Set the records down again exactly, apart from any pictures in them.

[Records for the task]

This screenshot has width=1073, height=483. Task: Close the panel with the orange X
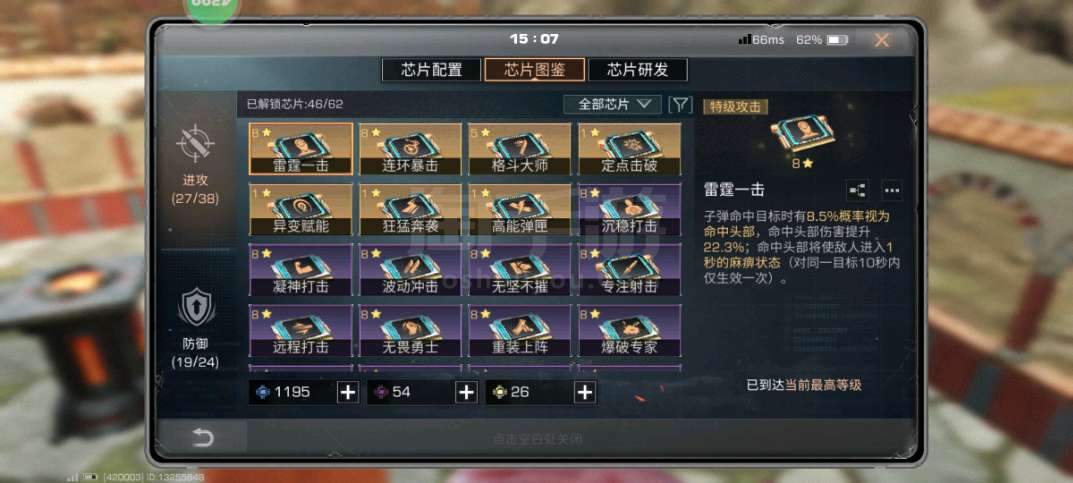click(881, 40)
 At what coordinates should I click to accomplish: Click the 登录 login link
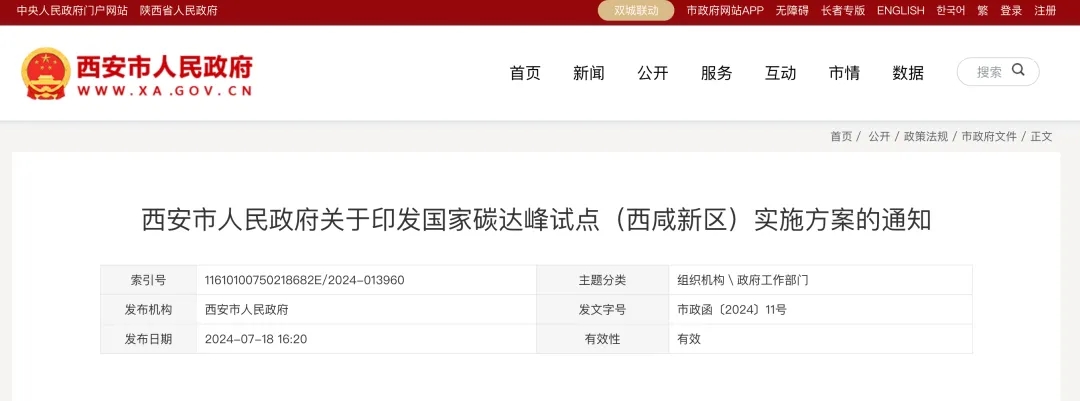[1011, 11]
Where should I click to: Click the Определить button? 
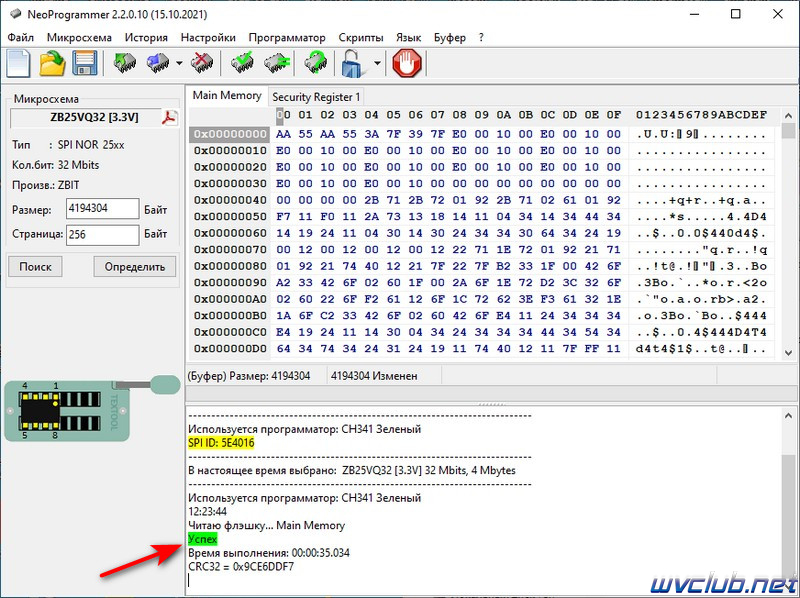click(x=135, y=266)
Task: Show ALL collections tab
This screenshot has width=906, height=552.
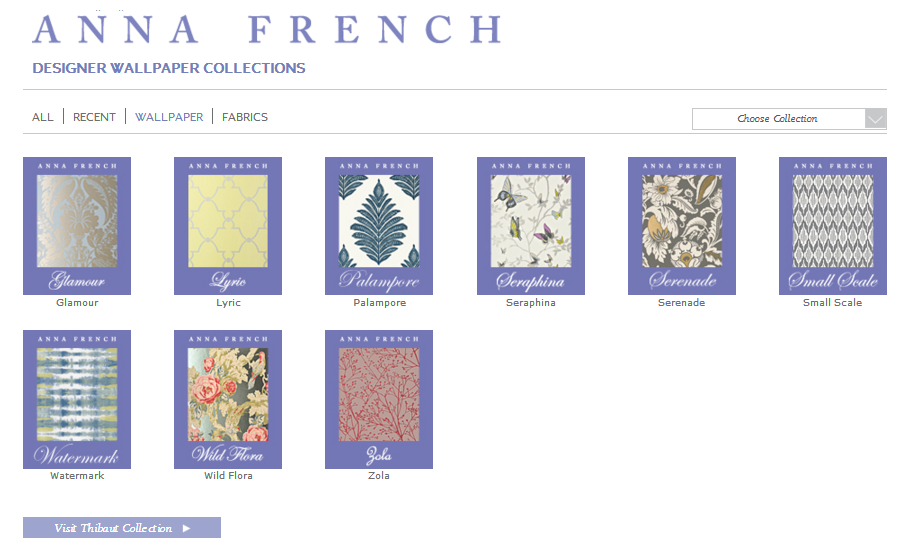Action: pyautogui.click(x=43, y=117)
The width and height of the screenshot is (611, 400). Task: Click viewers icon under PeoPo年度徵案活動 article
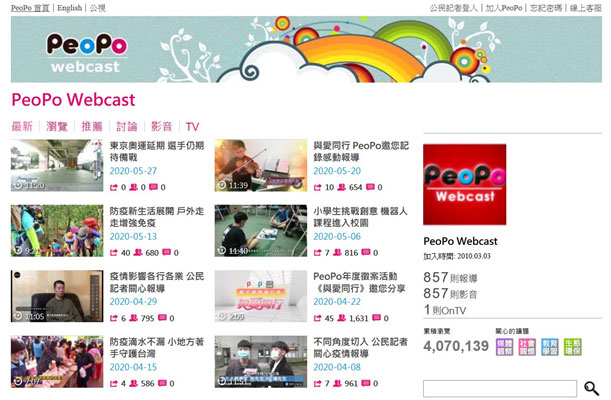pyautogui.click(x=341, y=318)
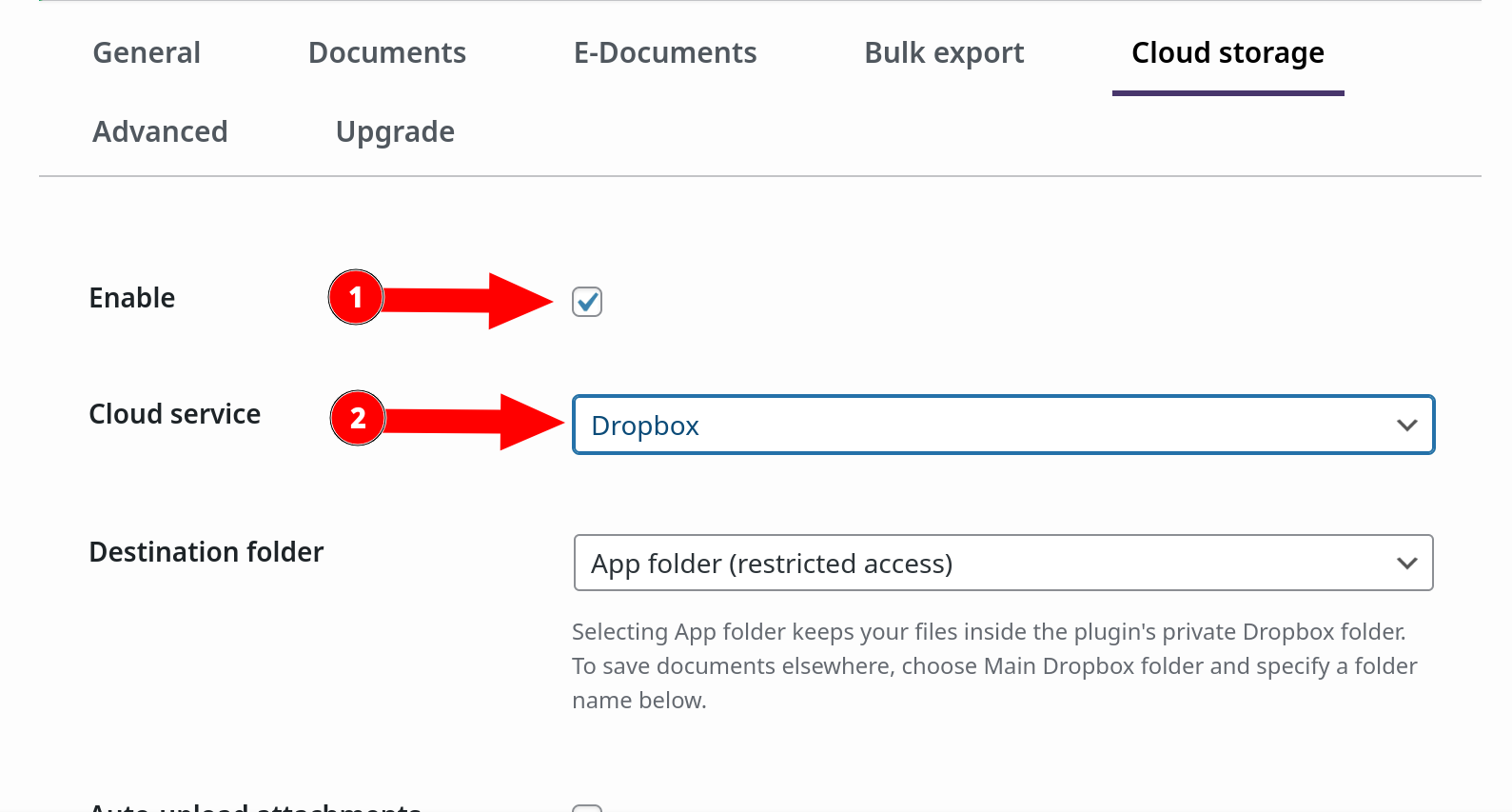Open the Documents tab
Image resolution: width=1512 pixels, height=812 pixels.
click(386, 52)
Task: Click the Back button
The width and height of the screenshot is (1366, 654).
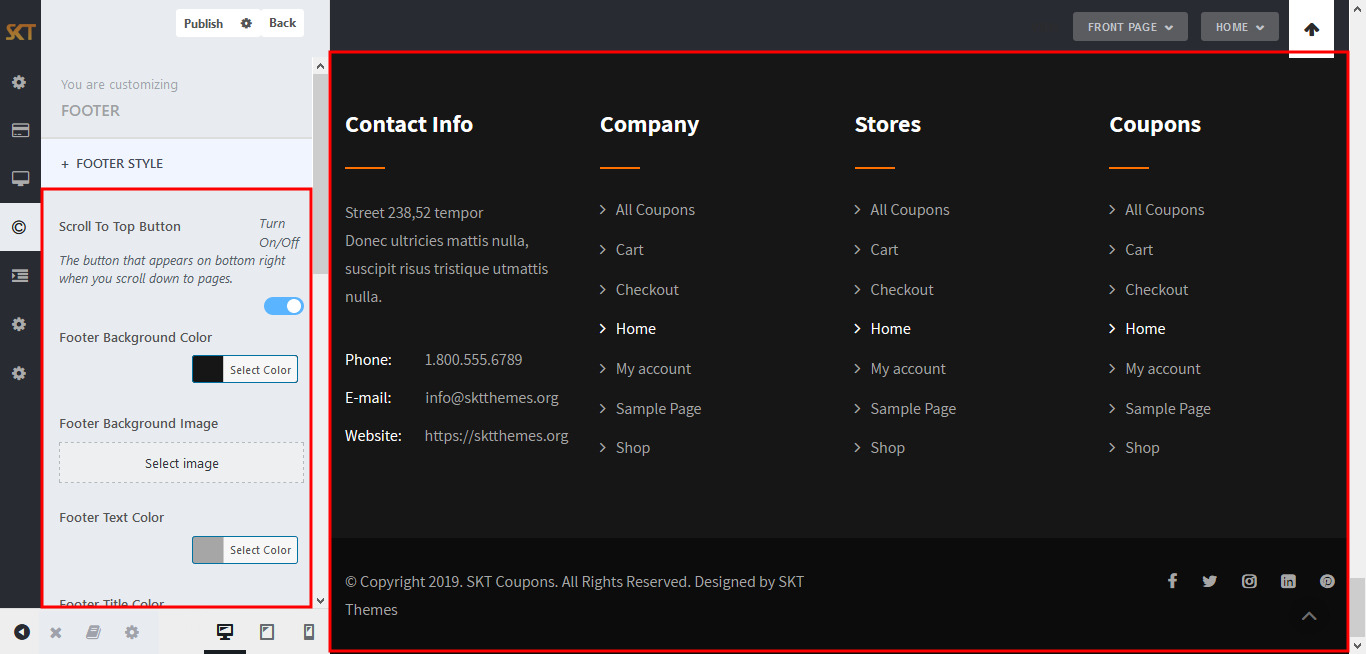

[/Records for the task]

Exercise output.
This screenshot has width=1073, height=483. Task: Close the panel with the orange X
click(881, 40)
 At what coordinates should I click to accomplish: Click the 登录 login link
[1011, 11]
Where should I click to: Click the Определить button? 
click(x=135, y=266)
Task: Show ALL collections tab
This screenshot has width=906, height=552.
Action: pyautogui.click(x=43, y=117)
The width and height of the screenshot is (611, 400). Task: Click viewers icon under PeoPo年度徵案活動 article
pyautogui.click(x=341, y=318)
Open the Documents tab
Image resolution: width=1512 pixels, height=812 pixels.
click(386, 52)
Task: Click the Back button
The width and height of the screenshot is (1366, 654).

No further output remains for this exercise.